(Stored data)
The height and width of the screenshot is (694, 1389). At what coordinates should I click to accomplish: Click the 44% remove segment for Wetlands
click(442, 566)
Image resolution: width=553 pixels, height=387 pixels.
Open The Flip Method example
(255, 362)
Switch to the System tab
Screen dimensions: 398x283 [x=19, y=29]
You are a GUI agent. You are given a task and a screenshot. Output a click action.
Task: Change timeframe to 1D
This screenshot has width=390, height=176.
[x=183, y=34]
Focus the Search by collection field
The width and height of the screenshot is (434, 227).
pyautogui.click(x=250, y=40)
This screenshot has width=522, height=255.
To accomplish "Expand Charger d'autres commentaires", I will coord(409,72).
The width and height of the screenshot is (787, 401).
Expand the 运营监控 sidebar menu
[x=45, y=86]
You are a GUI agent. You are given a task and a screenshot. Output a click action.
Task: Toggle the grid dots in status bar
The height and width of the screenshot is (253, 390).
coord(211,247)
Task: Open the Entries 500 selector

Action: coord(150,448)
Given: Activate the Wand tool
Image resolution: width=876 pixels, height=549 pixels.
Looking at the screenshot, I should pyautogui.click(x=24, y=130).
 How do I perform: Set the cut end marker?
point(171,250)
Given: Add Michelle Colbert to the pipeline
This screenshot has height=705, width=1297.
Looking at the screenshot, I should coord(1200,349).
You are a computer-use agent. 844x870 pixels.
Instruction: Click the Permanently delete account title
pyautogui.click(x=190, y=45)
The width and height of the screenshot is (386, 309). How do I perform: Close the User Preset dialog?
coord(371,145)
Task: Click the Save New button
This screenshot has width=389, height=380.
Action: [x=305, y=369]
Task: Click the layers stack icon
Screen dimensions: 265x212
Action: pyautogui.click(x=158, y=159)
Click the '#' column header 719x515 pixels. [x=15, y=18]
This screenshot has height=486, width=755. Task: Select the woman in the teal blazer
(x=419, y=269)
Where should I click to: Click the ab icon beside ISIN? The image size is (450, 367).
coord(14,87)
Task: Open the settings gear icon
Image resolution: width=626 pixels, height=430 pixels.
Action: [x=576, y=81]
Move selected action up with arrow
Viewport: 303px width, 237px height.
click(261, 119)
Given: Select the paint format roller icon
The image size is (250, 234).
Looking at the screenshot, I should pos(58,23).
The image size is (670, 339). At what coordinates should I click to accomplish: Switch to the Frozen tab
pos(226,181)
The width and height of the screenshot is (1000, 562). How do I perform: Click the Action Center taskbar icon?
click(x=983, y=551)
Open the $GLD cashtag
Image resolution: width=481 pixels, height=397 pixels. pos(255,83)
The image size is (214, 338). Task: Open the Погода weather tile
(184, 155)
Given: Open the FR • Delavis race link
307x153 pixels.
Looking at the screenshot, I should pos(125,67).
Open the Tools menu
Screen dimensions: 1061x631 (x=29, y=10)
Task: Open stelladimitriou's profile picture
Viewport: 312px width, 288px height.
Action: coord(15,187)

Work required — Reproduce all of the records precisely. No word may differ.

Solution for this exercise —
The height and width of the screenshot is (694, 1389). At what coordinates should I click to accomplish: Click the 44% remove segment for Wetlands
click(442, 566)
Image resolution: width=553 pixels, height=387 pixels.
Open The Flip Method example
(255, 362)
Switch to the System tab
Screen dimensions: 398x283 [x=19, y=29]
You are a GUI agent. You are given a task and a screenshot. Output a click action.
Task: Change timeframe to 1D
This screenshot has width=390, height=176.
[x=183, y=34]
Focus the Search by collection field
The width and height of the screenshot is (434, 227).
pyautogui.click(x=250, y=40)
This screenshot has width=522, height=255.
To accomplish "Expand Charger d'autres commentaires", I will coord(409,72).
The width and height of the screenshot is (787, 401).
Expand the 运营监控 sidebar menu
[x=45, y=86]
You are a GUI agent. You are given a task and a screenshot. Output a click action.
Task: Toggle the grid dots in status bar
The height and width of the screenshot is (253, 390).
coord(211,247)
Task: Open the Entries 500 selector

Action: coord(150,448)
Given: Activate the Wand tool
Image resolution: width=876 pixels, height=549 pixels.
Looking at the screenshot, I should pyautogui.click(x=24, y=130).
 How do I perform: Set the cut end marker?
point(171,250)
Given: Add Michelle Colbert to the pipeline
This screenshot has height=705, width=1297.
Looking at the screenshot, I should coord(1200,349).
You are a computer-use agent. 844x870 pixels.
Instruction: Click the Permanently delete account title
pyautogui.click(x=190, y=45)
The width and height of the screenshot is (386, 309). How do I perform: Close the User Preset dialog?
coord(371,145)
Task: Click the Save New button
This screenshot has width=389, height=380.
Action: [x=305, y=369]
Task: Click the layers stack icon
Screen dimensions: 265x212
Action: pyautogui.click(x=158, y=159)
Click the '#' column header 719x515 pixels. [x=15, y=18]
This screenshot has height=486, width=755. Task: Select the woman in the teal blazer
(x=419, y=269)
Where should I click to: Click the ab icon beside ISIN? The image size is (450, 367).
coord(14,87)
Task: Open the settings gear icon
Image resolution: width=626 pixels, height=430 pixels.
Action: [x=576, y=81]
Move selected action up with arrow
Viewport: 303px width, 237px height.
click(261, 119)
Given: Select the paint format roller icon
The image size is (250, 234).
Looking at the screenshot, I should pos(58,23).
The image size is (670, 339). At what coordinates should I click to accomplish: Switch to the Frozen tab
pos(226,181)
The width and height of the screenshot is (1000, 562). How do I perform: Click the Action Center taskbar icon?
click(x=983, y=551)
Open the $GLD cashtag
Image resolution: width=481 pixels, height=397 pixels. pos(255,83)
The image size is (214, 338). Task: Open the Погода weather tile
(184, 155)
Given: Open the FR • Delavis race link
307x153 pixels.
Looking at the screenshot, I should pos(125,67).
Open the Tools menu
Screen dimensions: 1061x631 (x=29, y=10)
Task: Open stelladimitriou's profile picture
Viewport: 312px width, 288px height.
Action: coord(15,187)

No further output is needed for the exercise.